CSV Processing (at a glance)20 Oct 2015
Not until recently did I find out Ruby’s native
CSV.parse is not really performant. C’mon, loading 100_000 rows into memory? As if our beloved Ruby developer cum optimizer has not had enough on her table.
I have only two things (which I deem relevant) to add to the above article:
- If you’re a Sidekiq Pro user, Sidekiq offers Batches, whose handies include child jobs (say, you divide 100_000 rows into 100 jobs that take care of 10_000 rows each), callback (a nice email letting customers know his import was done will do) & statuses (how many child jobs are pending or have failed?)
- If you’re concerned that each worker establishing a connection of its own will soon blow up your database instance, use pg_bouncer. Heroku users can use this handy buildpack the company has made available.
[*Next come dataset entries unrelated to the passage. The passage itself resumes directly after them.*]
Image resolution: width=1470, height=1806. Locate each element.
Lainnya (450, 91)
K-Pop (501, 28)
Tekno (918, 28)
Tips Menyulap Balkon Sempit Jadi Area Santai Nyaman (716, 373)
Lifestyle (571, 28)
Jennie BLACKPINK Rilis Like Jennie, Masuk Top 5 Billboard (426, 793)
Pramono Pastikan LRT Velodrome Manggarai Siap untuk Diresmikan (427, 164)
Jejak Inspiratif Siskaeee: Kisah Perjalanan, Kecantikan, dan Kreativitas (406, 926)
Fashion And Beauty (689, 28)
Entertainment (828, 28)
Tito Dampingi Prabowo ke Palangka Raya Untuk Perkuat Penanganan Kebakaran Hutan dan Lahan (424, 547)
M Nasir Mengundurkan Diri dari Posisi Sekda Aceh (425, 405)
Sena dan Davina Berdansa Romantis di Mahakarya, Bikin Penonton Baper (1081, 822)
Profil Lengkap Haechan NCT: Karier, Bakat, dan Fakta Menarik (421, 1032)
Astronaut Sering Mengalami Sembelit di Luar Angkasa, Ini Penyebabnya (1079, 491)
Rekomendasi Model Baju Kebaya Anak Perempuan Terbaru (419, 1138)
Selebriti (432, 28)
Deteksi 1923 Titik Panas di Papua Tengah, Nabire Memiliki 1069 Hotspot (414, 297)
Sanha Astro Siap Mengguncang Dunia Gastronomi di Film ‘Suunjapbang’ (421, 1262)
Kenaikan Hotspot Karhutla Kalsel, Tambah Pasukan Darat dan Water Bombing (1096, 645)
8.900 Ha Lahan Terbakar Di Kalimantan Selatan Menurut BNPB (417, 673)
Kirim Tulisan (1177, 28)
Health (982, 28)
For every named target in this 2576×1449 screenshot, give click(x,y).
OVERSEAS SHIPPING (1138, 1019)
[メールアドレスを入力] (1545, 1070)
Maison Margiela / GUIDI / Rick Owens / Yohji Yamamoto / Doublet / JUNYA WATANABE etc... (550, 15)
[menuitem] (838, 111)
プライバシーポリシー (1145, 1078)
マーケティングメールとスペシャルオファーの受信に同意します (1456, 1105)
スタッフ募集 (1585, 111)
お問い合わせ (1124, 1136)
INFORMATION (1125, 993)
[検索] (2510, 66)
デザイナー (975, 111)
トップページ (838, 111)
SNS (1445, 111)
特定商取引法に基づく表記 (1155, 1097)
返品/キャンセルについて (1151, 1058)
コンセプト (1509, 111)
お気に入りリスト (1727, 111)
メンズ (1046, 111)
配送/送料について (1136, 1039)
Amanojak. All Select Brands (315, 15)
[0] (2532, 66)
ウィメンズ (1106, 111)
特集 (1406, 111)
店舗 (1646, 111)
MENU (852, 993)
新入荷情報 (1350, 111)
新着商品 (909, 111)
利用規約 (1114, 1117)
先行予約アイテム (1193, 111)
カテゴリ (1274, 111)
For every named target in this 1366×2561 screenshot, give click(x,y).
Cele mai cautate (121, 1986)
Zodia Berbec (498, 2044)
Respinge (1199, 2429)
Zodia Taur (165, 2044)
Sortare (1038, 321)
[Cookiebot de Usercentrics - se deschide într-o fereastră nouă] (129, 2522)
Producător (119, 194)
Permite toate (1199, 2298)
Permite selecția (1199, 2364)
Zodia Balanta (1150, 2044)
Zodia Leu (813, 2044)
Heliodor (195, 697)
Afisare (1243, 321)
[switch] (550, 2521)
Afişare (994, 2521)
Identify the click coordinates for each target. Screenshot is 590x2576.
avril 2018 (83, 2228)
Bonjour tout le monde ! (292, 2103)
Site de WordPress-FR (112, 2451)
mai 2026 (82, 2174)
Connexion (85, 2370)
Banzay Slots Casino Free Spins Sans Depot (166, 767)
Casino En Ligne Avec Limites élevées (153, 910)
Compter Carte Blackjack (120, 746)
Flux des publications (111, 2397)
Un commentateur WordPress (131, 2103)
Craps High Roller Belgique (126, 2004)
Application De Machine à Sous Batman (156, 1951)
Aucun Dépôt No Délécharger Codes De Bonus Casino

- While having a direct route to your
userstable is nice and all, decently sized apps will come across cases when you have to do follow-ups when it comes to an import job. Things like: reindex ElasticSearch, spit out troublesome rows and let customers download these lines to perform revisions, generate log events, etc. My approach of preference is it’s best to steer away from doing these things. It should be the job of controllers or services, not the import workers. In an ideal environment, your worker(s) should only concern about splitting the file into chunks, put some nice headers to ‘em, and ping the relevant API(s) (ie:
POST /api/v1/users) and let it do its job.
And yes, I ended up listing three things. I’m bad at numbers.